Dans le texte ci-dessous sur l'enregistrement de The Idiot, recopiez mot pour mot le passage qui commence aux mots « Au cours du séjour » et s'arrête après « que l’on croit. ».

**Texte source**.
====
Si Dum Dum Boys relate l’histoire mouvementée des Stooges, les sources d’inspiration des compositions de The Idiot sont parfois inattendues : un soir, au cours du repas, Iggy Pop se remémore son adolescence passée dans le Michigan. Il se souvient d’un cloaque situé tout près des usines de la Motor Factory de Detroit et du grondement mécanique des machines s’échappant des entrepôts voisins. C’est de là que viendra le titre Mass Production. L’enregistrement du dernier morceau de The Idiot constitue un des sommets créatifs de ces séances : « on avait fait une boucle à partir du synthétiseur ARP de David, mais le son était aléatoire et ça l’énervait. J’ai eu l’idée de l’enregistrer sur une bande 1/4 de pouce, et une fois que le son lui a plu, j’ai monté une boucle tellement gigantesque qu’il a fallu installer des pieds de micros tout autour de la console. Quand la bande défilait, on pouvait voir le petit collant blanc, ce qui donnait l’impression d’observer un train électrique. David est resté trois quarts d’heure sur son siège tournant, à regarder les bandes défiler aux quatre coins de la pièce, avant de prononcer le « record » fatidique ». Laurent Thibault et Michel Santageli participent à la majorité de l’album, et Dennis Davis et George Murray rejoueront des parties sur Mass Production et Dum Dum Boys lors des séances d’overdubs au studio berlinois Hansa. On doit aussi à Phil Palmer (le neveu de Ray Davies des Kinks) quelques ajouts de guitare sur Nightclubbing, Dum Dum Boys et China Girl. Toutes les autres parties de guitares sont signées David Bowie, qui déclarera plus tard ne jamais eu avoir aussi mal aux doigts que pendant l’enregistrement de The Idiot. Edgar Froese, le multi-instrumentiste de Tangerine Dream, a également failli participer aux séances, mais il quittera le château le lendemain de sa venue pour une raison inexpliquée.
Au cours du séjour à Hérouville, le facétieux Iggy commet l’irréparable en poussant David Bowie dans la piscine (remplie) du château. Quelques mois plus tôt, lors d’une party hollywoodienne en compagnie de Peter Sellers, l’interprète de l’inspecteur Clouseau avait prévenu David Bowie du danger causé par les « ombres noires » rôdant au fond des piscines. Courroucé par son plongeon forcé, Bowie décide d’abandonner le projet sur le champ en mesure de rétorsion, et Iggy Pop se réfugie à l’Open Market en attendant que l’orage se calme. Une tempête éclatera pourtant, mais la victime ne sera pas celle que l’on croit.
====
[Entrées pour repérer du texte et des éléments]
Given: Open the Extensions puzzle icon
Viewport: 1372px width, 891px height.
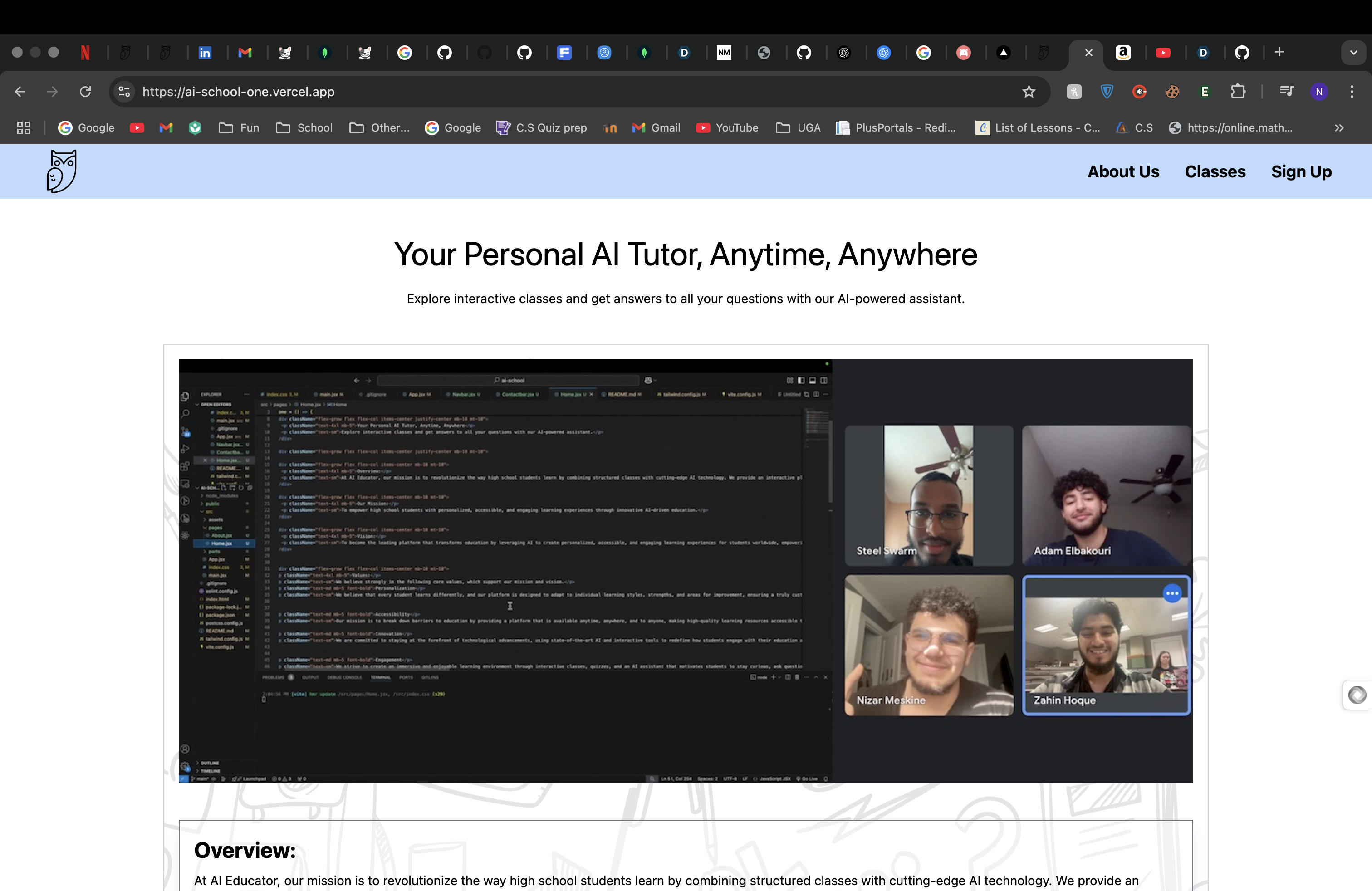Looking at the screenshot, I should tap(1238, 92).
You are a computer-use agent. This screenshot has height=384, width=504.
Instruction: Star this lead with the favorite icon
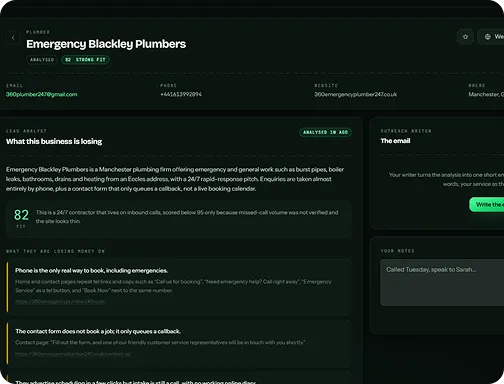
====
**Réponse complète**.
Au cours du séjour à Hérouville, le facétieux Iggy commet l’irréparable en poussant David Bowie dans la piscine (remplie) du château. Quelques mois plus tôt, lors d’une party hollywoodienne en compagnie de Peter Sellers, l’interprète de l’inspecteur Clouseau avait prévenu David Bowie du danger causé par les « ombres noires » rôdant au fond des piscines. Courroucé par son plongeon forcé, Bowie décide d’abandonner le projet sur le champ en mesure de rétorsion, et Iggy Pop se réfugie à l’Open Market en attendant que l’orage se calme. Une tempête éclatera pourtant, mais la victime ne sera pas celle que l’on croit.